I see a good screenplay in this though.

palinode said...

lamech - I was counting on morbid fascination to keep people reading. This process doesn't drive me nuts, though; try being a tv producer for a while and you'll lose your hair.

see emm - Murderous anger! I experience it because I have a huge ego about what I write.

bpcook - You've touched on the central frustration of the speechwriter. You're always trying to capture the style and voice of people who have an inferior command of the language. But if you weren't so good with language, you wouldn't be writing speeches. It's a pickle, but it's not such a bad pickle. It's a crunchy dill pickle.

barbaraCA - I end my projects with "and then run to the bar".

trinity67 - Really? I didn't think what I described was all that harsh. The truth is I really enjoy it, especially when the speech comes together well.

ozma - Fun, yes. That's it exactly.

cheesefairy - Ye gods. Policy analysts should not write speeches. Policy analyst speeches usually sound like briefing notes, and when there's a request for a speech but there's no policy basis behind it, policy analysts get angry. That's when you need someone whose job it is to move sentences around, who will move those sentences even when there's no substance behind it. Plus, policy people have better things to do than write speaking notes.

ozma - You may be right. I imagine that most of the audience didn't know much of that history, and with any luck, some of them were fascinated by that history. With a lot of luck, some of them came away with a deeper sense of their history and identity. Probably not, but you never know.

I wish I had the kind of power you're describing, but there are so many eyes on a government speech that the higher up the chain of power it goes, the less likely that the end product will have any substance at all.
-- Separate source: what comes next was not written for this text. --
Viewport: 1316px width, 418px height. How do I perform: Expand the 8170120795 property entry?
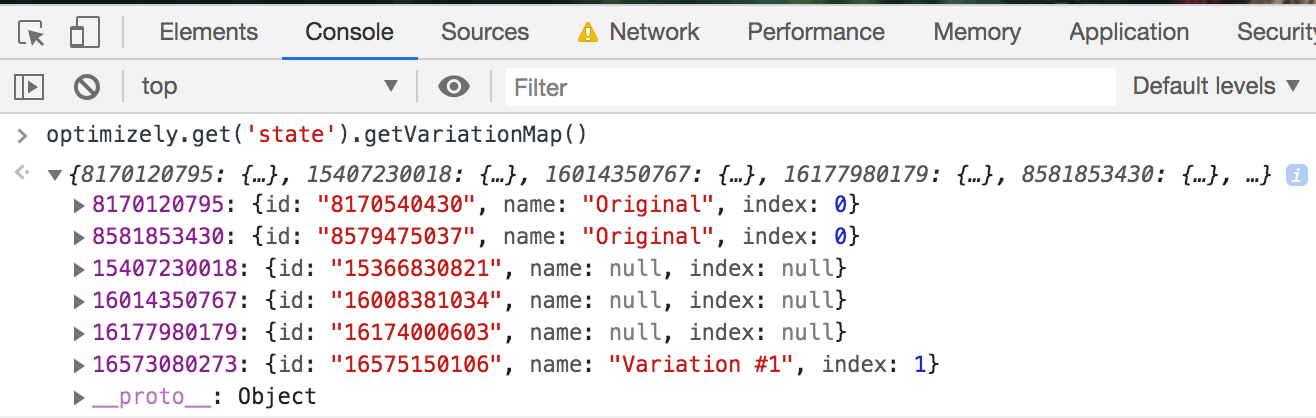[80, 206]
By way of example, the Chinese New Year speech for the Minister passed through five people before it got to the Minister. A speech that I just wrote for the Premier on Friday will be looked at by at least eleven people, from my Ministry, the Minister's office, Executive Council Communications, and the Premier's office. Some of the most boring speeches you will ever hear started off as kick-ass pieces of writing somewhere down the chain.

If a joke or a turn of phrase I like survives a process like that, then I count it as a victory.

Cammy said...

Policy analyst slinking in to say that we feel the murderous rage when our briefing notes are changed too. Oh sorry, you said murderous anger - there I go editing (even though I no write so good).

Nat said...

Hmmm. I think I'll stick to being a technical writer.

1. Click Comments.
2. In the Leave your comment field, enter your thoughts and feelings.
3. Press Publish Your Comment.

Also, I see Schmutzie has tagged you already, but I'm going to tag you, too. Everyone wants a piece of you.

7 random or weird things about yourself

The rules are as follows:
# Link to the person who tagged you
# Post the rules on your blog.
# Share seven random and/or weird facts about yourself on your blog.
# Tag seven random people at the end of your post, and include links to their blogs.
# Leave a comment on their blogs so that they know they have been tagged.

Unknown said...

exactly!!! I used to write speeches for the RCMP commissioner (the older, honest one). This is exactly how its done! And exactly my feelings about the whole process

Anonymous said...

Politicians don't write their own speeches?!

kari said...

So, did you write the premier's recent speech that included a reference to the Tipping Point? I heard part of it on the radio and wondered if it was yours.

Samuel Fellten said...

Perhaps it is like they decided your research agenda but you defined them by that research and then they went off thinking of themselves a bit as the speech had defined them.